1. Class teacher is the fulcrum
The first point of the contact in the school is the class teacher. Especially for a pre-schooler not concerned with the hierarchy and who does not come in touch with most people in the school who are part of the administration. Pre-schoolers put all their faith in the class teacher, and she is for them an iconic figure, the be-all and a source of solution for all queries. The parents must also join their children in having complete faith in the class teacher. They must empathise with the teacher, her role and responsibility, and must not forget that she is dealing with a thousand problems related to all the children under her charge. Appreciating her patience, not jumping to conclusions and avoiding accusations are effective practices to build relationships. In any case, parents should not criticise the teacher in the presence of the children.

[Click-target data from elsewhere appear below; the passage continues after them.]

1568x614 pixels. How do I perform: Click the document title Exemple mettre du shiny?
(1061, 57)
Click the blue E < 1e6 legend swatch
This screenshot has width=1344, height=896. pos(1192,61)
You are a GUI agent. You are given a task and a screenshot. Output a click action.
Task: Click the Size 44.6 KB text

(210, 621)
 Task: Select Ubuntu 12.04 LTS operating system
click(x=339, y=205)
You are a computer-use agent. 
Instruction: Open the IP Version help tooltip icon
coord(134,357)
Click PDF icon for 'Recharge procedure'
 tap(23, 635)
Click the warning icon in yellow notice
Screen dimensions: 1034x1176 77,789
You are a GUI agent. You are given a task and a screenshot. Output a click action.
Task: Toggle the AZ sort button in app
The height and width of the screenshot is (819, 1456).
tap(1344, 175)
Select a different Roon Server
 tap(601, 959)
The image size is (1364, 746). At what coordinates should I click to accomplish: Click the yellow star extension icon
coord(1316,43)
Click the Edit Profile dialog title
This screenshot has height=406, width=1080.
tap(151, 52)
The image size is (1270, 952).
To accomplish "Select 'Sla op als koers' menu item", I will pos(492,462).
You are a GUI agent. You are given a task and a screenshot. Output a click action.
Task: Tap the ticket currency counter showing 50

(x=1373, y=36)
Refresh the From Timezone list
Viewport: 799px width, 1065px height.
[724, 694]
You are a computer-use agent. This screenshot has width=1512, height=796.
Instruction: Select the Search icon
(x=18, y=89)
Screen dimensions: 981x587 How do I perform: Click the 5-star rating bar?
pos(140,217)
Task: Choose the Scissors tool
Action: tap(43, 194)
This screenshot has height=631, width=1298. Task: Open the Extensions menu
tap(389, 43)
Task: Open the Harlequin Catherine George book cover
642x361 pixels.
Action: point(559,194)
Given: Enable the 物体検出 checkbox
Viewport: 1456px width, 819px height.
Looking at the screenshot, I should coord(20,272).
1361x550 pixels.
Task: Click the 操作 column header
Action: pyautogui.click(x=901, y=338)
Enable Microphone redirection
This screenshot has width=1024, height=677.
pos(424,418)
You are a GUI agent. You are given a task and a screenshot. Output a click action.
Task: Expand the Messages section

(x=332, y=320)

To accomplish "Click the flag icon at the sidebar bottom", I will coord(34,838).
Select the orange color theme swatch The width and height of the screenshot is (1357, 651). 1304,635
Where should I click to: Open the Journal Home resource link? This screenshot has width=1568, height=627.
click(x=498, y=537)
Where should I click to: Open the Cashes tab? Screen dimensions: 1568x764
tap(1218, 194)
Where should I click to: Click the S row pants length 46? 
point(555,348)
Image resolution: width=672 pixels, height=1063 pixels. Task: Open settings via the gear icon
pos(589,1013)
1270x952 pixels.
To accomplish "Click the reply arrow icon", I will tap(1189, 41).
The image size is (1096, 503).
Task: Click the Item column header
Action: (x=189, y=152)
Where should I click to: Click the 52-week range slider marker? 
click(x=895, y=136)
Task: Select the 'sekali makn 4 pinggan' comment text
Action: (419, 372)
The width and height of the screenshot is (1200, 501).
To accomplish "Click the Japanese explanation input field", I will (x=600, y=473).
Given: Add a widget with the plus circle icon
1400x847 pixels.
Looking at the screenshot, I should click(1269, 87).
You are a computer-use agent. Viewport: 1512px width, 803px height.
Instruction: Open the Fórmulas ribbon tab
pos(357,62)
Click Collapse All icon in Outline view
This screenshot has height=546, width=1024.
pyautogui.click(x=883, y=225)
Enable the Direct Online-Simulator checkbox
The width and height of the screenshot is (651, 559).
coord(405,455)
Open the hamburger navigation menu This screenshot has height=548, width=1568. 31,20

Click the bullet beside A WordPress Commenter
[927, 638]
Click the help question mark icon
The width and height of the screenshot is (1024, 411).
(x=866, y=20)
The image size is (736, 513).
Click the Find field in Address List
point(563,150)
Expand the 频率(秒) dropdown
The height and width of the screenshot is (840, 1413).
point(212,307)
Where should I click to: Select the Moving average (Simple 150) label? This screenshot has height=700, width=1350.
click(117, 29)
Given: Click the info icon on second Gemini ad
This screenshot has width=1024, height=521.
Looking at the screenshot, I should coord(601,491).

2. Do not criticise, collaborate instead
Once the initial bonhomie between the parent and school is over, the cracks begin to appear in the relationship. The best course for the parents is not to indulge in liberal criticism. The school is an extension of the home and vice-versa. The best thing, of course, is to join hands with the teachers and school in arriving at a solution to the problems. The course of action, therefore, is the collaboration that quickly brings in an understanding of each other’s perspectives, empathy and sharing of thoughts and resources. Many parents are very helpful in pointing out issues not as their personal problems but as something which is not in the best interest of the institution and the students.
3. Volunteer your services
Parents’ volunteering in the activities of the school is not a common practice in Indian schools. There are hundreds of opportunities where parents can offer their time, energy and expertise in the interest of the school. It strengthens the relationship and saves a lot of financial, logistical and other hassles to the school. Parents can volunteer to teach, manage dispersal, counsel and guide, facilitate field visits, raise funds for social causes and use their network to invite experts to the school. They can come to the rescue of the school in times of crisis. The Ministry of Human Resources, Govt. of India, has initiated a programme called ‘Vidyanjali’ with an aim to enhance the community’s involvement in the schools. Each school could be a centre of ‘Vidyanjali’ with parental initiatives.
4. Children belong to the world
There is no denying the fact that children belong to parents. But can wevisualise the big picture: Children belong to the world.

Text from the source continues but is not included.